As violence rises in Brazil, the state is repeating the same failed formula

A Brazilian soldier takes part in a training session on the Oiapoque River, on the border between Brazil and French Guiana, in Oiapoque, Brazil, on Oct. 31. (Joedson Alves/EPA-EFE/REX/Shutterstock)
A Brazilian soldier takes part in a training session on the Oiapoque River, on the border between Brazil and French Guiana, in Oiapoque, Brazil, on Oct. 31. (Joedson Alves/EPA-EFE/REX/Shutterstock)

This has been a difficult year for people all over the world, with life grinding to a halt and increased economic anxiety. For Brazilians, these challenges have been accompanied by a rise in armed violence and drug arrests, despite lockdown measures in several major cities.

Though Brazilian President Jair Bolsonaro ran his 2018 campaign promising strong action on public security, and later boasted that criminals were going to “die in the streets like cockroaches”, he has not found new ways to address urban violence or its social and economic drivers. In fact, the right-wing wave that swept Brazil in the 2018 elections has brought with it remarkably few proposals to tackle what is arguably the country’s most urgent crisis.

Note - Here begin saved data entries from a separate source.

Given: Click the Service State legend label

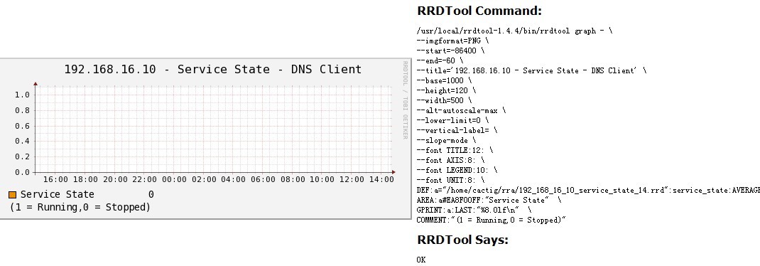Looking at the screenshot, I should (58, 195).
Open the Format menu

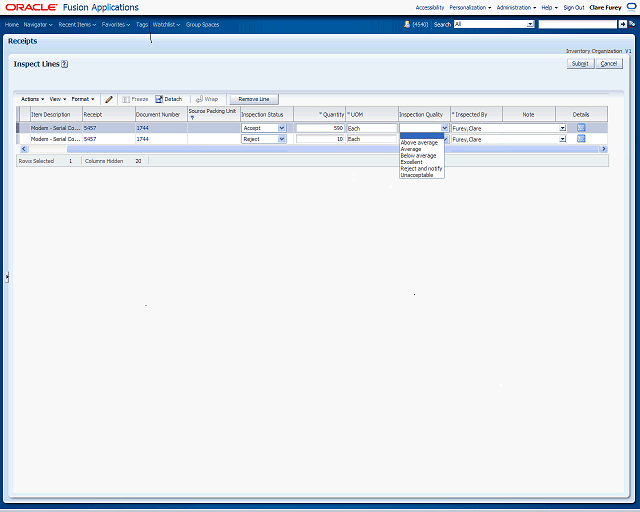82,99
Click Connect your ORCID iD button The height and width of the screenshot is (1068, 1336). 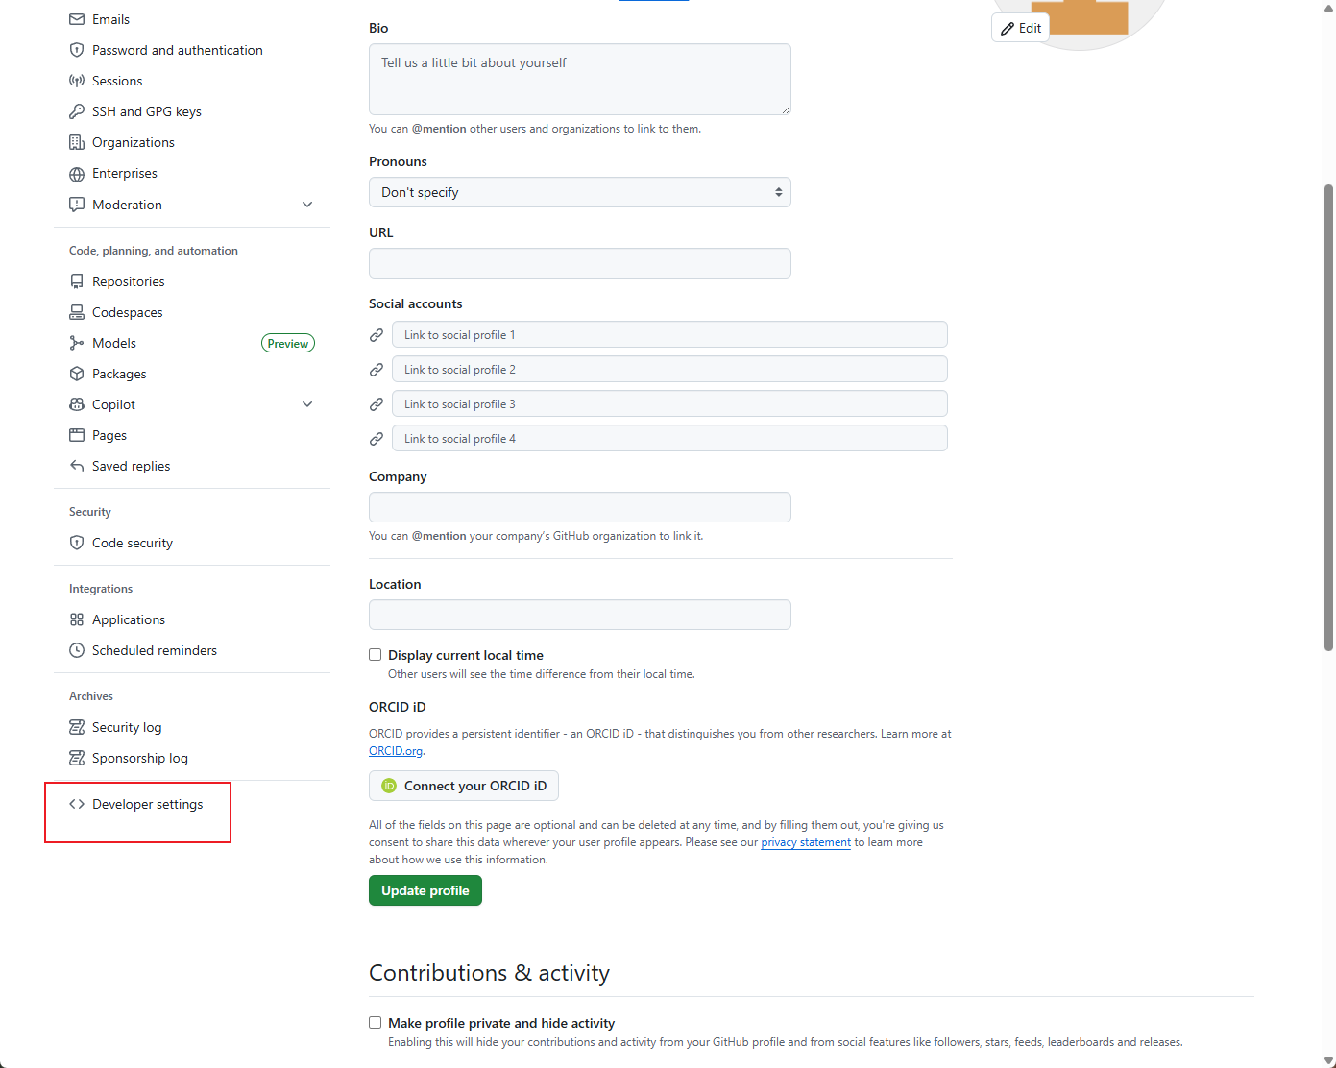tap(464, 786)
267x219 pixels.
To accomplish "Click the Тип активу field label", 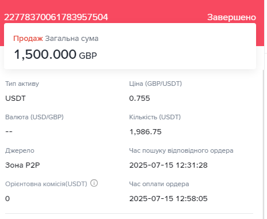I will click(22, 84).
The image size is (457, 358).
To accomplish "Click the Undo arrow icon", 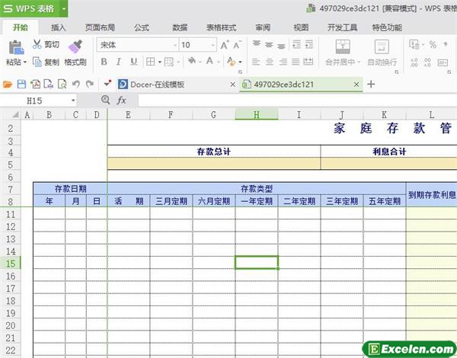I will (x=75, y=84).
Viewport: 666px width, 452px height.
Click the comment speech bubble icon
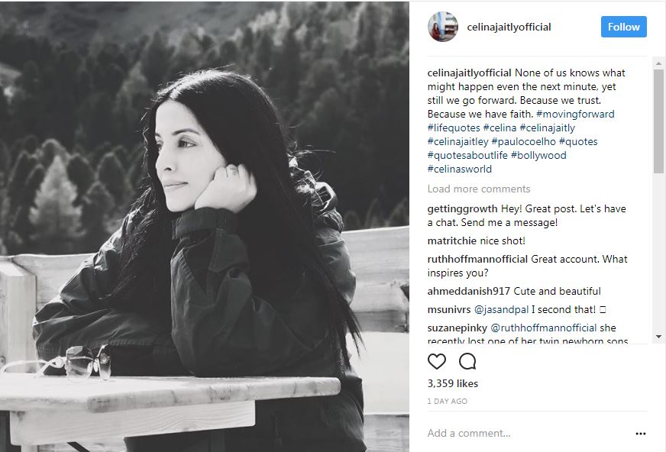pos(467,361)
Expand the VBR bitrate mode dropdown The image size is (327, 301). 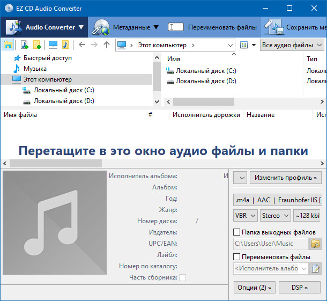(x=245, y=215)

In the first six months of 2020, there have been 25,712 intentional homicides in the country, according to the newly released annual report by the Brazilian Forum on Public Security (FBSP), an independent local think tank. This is a 7.1 percent increase from the same period last year, amounting to one murder every 10 minutes. This follows declines in 2018 and 2019.

State policies in responses to this violence have often been based on repression via police raids in gang-controlled urban areas — a tactic that has been exhaustively applied in Brazilian cities for decades with no real success. Bolsonaro’s controversial proposal to make both military and law enforcement personnel exempt from prosecution if they kill suspects during certain law enforcement duties has rightly faced significant opposition from legal experts, and a previous, even more sweeping, version was scrapped from an anti-crime bill sent to the National Congress last year. Bolsonaro’s longstanding plan to make it easier for Brazilians to own guns has also been modified in congress, reducing its potential impact

In Rio de Janeiro, the main proposal from the elected governor (Wilson Witzel, now suspended amid an investigation on corruption) for fighting the city’s famously powerful criminal organizations was to deploy police snipers to shoot suspects from helicopters. This focus on gunfights has led to an increase in killings by police officers, reaching an astonishing 1,810 last year. Though the number of intentional homicides has fallen in recent years, authorities have been largely powerless in slum areas against criminal organizations and militias — vigilante groups formed by off-duty or former law enforcement officers engaging heavily in extortion and other illicit activities. A recent study has found that 4.4 million people are affected by the resulting clashes for territorial hegemony, which often involve high-caliberrifles, while 7 million people in Rio’s metropolitan area are estimated to live in areas with the presence of armed groups.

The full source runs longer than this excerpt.